TASK TO COMPLETE
Set out exactly, line by line, the stretch of data below that begins at the line containing "The width and height of the screenshot is (770, 1057)." and ends at the line containing "Star the Permit", with both ends kept.

MATERIALS PROVIDED

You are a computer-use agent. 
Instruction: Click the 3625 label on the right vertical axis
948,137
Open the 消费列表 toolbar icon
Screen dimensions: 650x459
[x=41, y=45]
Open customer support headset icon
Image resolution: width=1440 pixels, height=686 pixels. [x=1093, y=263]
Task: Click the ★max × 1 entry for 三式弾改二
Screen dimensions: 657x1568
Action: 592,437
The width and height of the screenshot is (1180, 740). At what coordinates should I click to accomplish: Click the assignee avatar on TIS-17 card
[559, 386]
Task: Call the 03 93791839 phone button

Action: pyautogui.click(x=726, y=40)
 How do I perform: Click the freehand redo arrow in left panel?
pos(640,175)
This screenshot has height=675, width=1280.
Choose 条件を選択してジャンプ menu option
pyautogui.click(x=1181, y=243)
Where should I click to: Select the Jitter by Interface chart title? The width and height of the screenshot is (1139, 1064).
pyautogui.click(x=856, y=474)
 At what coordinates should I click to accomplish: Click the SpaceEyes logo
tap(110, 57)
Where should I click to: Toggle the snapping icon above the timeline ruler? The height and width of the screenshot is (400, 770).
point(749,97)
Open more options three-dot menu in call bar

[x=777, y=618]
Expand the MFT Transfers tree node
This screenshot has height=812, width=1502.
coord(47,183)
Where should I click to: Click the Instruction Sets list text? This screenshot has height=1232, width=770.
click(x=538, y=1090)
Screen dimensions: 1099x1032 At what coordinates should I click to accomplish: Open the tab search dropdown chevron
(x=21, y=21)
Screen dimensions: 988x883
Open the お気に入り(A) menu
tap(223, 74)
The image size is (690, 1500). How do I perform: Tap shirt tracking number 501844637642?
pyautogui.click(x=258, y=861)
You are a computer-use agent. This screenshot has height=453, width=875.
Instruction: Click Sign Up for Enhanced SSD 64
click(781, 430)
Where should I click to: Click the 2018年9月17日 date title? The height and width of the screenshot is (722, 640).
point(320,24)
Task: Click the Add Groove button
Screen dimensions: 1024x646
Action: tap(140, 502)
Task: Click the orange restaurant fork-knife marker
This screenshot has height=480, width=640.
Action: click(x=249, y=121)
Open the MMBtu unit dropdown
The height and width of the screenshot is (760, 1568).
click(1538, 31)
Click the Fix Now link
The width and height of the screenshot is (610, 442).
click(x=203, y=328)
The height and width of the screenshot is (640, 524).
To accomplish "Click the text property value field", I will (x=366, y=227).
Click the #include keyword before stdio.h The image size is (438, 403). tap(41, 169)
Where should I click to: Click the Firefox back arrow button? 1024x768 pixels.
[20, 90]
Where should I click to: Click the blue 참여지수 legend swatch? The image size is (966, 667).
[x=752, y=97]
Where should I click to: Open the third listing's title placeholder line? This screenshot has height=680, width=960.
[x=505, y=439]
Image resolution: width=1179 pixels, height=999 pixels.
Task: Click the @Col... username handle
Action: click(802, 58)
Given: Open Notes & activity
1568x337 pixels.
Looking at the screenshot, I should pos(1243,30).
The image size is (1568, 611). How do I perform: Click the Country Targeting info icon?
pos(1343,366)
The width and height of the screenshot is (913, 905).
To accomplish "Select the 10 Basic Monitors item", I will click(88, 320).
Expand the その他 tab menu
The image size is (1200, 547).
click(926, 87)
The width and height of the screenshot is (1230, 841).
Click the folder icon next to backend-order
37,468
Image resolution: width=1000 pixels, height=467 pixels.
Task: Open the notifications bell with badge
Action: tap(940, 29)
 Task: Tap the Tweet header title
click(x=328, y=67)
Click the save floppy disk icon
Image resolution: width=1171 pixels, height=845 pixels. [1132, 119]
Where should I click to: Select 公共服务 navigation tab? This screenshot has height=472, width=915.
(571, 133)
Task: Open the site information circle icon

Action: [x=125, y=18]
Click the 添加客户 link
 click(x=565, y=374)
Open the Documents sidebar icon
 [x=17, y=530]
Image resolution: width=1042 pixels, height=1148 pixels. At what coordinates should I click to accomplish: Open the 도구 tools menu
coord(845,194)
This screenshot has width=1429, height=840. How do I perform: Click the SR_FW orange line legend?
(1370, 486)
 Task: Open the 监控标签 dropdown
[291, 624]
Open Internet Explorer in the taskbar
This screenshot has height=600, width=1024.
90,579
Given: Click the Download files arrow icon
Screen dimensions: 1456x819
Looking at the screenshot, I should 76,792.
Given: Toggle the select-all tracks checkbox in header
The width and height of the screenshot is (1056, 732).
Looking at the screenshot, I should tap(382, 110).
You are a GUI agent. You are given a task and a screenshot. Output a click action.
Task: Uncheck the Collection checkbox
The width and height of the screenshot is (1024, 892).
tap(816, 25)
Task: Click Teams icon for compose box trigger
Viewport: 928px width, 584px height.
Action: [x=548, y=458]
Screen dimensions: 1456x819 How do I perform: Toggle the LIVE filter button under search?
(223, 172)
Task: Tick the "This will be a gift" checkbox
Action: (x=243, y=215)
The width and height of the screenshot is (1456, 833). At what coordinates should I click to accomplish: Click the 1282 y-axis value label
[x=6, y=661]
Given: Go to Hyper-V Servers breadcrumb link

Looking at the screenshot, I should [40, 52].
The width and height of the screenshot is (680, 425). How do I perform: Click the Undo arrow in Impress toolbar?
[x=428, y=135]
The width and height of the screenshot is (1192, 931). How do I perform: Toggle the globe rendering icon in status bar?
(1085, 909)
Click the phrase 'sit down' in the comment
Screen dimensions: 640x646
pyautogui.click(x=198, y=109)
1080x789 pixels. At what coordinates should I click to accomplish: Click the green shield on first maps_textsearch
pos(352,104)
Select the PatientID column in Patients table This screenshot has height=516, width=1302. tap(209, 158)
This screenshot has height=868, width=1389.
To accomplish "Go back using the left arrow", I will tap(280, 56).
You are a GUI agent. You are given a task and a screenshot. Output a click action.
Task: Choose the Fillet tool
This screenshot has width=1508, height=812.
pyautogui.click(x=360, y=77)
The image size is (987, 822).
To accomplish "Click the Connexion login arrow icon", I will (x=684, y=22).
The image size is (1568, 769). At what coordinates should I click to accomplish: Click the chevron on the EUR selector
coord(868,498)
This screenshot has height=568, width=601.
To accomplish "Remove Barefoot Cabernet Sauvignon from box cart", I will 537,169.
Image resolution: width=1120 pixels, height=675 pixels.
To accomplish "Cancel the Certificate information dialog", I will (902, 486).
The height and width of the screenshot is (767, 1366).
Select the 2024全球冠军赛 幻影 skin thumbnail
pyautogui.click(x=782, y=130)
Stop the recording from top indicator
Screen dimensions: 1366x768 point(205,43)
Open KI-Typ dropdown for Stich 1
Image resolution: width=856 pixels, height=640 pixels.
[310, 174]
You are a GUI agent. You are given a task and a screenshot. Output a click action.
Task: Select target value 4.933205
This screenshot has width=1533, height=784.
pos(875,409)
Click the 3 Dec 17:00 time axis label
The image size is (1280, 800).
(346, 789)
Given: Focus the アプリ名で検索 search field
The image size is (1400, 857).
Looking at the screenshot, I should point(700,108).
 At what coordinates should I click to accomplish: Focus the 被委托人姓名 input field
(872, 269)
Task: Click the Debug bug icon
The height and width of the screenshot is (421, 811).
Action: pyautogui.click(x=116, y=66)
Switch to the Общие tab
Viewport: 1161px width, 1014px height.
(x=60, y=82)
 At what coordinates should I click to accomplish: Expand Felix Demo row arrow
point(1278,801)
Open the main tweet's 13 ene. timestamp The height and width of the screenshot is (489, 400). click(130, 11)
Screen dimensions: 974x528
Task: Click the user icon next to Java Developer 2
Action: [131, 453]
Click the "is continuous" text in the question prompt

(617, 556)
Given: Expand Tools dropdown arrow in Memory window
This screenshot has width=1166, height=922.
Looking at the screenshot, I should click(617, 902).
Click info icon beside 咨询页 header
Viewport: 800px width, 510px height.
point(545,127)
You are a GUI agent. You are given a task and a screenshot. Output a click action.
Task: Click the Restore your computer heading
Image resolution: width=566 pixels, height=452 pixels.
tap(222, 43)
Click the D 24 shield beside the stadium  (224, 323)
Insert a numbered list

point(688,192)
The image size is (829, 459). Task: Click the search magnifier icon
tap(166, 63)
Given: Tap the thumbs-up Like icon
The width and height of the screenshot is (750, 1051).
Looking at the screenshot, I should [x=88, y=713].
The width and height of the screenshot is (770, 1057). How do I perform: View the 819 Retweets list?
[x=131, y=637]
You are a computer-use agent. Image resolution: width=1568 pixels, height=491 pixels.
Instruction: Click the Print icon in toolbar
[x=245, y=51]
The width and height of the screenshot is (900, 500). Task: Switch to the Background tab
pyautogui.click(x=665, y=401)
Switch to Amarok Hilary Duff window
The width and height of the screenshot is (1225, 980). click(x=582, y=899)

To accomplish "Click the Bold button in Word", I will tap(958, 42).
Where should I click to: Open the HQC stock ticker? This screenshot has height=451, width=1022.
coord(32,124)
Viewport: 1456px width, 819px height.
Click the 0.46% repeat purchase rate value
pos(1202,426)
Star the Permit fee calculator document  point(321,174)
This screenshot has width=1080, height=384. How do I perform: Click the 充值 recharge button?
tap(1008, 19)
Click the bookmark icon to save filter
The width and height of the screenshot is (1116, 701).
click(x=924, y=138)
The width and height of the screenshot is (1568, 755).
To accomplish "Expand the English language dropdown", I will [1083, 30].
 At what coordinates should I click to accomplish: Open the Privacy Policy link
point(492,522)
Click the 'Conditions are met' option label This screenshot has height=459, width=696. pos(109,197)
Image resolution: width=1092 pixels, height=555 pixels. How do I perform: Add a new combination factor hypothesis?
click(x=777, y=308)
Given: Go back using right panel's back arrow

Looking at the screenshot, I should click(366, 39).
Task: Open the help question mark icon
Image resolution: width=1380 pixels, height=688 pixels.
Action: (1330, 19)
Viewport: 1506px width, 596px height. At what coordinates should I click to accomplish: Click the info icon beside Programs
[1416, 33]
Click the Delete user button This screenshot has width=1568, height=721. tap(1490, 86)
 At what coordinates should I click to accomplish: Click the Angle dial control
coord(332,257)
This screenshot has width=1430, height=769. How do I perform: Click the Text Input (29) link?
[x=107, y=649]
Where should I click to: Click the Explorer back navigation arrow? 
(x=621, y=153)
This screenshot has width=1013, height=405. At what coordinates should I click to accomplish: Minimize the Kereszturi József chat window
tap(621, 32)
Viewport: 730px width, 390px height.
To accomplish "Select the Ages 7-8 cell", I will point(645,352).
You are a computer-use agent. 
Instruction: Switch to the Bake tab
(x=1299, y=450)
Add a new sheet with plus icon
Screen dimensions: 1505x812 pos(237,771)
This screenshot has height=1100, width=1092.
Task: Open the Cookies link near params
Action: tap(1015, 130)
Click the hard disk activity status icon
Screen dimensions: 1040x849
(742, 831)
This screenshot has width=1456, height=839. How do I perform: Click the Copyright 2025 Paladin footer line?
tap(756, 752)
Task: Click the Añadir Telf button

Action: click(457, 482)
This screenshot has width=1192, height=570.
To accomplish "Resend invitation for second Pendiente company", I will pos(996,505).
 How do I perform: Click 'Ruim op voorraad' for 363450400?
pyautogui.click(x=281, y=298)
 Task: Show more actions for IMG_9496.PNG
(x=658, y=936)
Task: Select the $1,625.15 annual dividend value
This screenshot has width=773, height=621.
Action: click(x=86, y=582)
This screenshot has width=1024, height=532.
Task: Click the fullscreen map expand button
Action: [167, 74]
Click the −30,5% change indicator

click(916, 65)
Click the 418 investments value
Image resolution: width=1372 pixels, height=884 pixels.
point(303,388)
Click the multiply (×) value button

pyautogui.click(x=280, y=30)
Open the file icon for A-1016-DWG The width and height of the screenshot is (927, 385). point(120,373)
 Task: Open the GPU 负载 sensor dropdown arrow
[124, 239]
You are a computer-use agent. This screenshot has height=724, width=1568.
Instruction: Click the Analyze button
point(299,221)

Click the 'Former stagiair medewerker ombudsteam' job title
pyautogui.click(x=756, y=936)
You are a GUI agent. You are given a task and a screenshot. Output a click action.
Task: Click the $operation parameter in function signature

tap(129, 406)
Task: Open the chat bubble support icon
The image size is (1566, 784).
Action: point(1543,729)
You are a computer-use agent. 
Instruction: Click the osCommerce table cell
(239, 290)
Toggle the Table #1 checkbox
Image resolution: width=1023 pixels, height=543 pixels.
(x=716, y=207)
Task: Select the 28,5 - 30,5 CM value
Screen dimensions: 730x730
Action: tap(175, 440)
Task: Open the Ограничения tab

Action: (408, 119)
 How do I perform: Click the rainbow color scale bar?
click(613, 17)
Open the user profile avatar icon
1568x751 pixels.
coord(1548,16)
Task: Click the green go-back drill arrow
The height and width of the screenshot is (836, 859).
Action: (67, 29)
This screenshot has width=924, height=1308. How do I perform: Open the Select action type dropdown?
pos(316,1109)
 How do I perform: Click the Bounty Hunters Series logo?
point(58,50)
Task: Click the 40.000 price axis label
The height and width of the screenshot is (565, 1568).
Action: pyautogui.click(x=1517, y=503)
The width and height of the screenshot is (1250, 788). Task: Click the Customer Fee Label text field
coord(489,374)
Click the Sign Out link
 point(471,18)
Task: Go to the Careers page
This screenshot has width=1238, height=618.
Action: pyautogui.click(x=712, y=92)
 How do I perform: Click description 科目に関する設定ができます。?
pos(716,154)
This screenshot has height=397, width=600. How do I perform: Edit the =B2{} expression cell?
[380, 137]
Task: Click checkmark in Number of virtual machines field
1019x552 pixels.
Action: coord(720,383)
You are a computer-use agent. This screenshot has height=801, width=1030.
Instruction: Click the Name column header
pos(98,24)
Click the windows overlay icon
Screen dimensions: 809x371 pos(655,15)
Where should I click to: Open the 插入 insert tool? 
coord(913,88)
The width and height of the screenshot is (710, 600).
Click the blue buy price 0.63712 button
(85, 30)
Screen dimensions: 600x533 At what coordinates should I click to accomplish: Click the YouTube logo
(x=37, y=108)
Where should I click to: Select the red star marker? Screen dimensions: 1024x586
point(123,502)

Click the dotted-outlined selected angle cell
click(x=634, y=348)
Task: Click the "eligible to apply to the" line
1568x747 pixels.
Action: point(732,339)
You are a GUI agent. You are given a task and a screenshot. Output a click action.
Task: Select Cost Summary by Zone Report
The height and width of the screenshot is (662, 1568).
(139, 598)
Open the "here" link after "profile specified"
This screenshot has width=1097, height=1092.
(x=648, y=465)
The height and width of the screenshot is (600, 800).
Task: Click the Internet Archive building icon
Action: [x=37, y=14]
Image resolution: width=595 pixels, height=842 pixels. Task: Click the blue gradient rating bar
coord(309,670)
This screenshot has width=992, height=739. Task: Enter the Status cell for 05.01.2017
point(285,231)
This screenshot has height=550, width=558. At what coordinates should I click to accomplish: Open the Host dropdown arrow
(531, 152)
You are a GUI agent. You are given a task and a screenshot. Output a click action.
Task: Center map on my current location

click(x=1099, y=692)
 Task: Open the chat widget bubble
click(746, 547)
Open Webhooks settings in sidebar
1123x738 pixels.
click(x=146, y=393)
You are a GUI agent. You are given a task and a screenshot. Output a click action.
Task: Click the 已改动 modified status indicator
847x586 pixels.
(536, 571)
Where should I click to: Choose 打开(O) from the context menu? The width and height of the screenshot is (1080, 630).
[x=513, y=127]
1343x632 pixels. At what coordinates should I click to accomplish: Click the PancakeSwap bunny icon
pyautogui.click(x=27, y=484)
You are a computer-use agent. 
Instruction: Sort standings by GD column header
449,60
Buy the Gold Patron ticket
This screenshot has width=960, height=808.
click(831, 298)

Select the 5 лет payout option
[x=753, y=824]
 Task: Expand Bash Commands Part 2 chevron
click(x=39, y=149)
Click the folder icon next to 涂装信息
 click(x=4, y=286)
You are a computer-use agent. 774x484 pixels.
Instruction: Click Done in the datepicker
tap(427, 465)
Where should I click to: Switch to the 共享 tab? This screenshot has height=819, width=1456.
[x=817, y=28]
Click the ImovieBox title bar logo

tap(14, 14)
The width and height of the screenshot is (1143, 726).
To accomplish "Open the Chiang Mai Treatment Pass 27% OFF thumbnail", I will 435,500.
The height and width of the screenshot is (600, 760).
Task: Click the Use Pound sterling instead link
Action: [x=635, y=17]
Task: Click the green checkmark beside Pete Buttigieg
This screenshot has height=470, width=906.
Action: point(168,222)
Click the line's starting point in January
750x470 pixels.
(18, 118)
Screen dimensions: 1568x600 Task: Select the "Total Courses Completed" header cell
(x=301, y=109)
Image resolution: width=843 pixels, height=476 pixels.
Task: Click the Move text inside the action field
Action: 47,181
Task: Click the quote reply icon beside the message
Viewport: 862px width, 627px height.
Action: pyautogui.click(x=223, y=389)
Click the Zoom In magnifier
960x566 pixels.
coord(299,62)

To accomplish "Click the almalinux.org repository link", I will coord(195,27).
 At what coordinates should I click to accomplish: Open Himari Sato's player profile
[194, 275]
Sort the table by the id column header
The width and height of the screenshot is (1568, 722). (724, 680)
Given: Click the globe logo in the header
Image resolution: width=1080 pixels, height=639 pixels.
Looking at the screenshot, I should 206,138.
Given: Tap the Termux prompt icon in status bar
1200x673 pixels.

ANSWER TO THIS PROBLEM
The width and height of the screenshot is (770, 1057). How do I perform: View the 819 Retweets list?
[x=131, y=637]
You are a computer-use agent. Image resolution: width=1568 pixels, height=491 pixels.
Instruction: Click the Print icon in toolbar
[x=245, y=51]
The width and height of the screenshot is (900, 500). Task: Switch to the Background tab
pyautogui.click(x=665, y=401)
Switch to Amarok Hilary Duff window
The width and height of the screenshot is (1225, 980). click(x=582, y=899)

To accomplish "Click the Bold button in Word", I will tap(958, 42).
Where should I click to: Open the HQC stock ticker? This screenshot has height=451, width=1022.
coord(32,124)
Viewport: 1456px width, 819px height.
Click the 0.46% repeat purchase rate value
pos(1202,426)
Star the Permit fee calculator document  point(321,174)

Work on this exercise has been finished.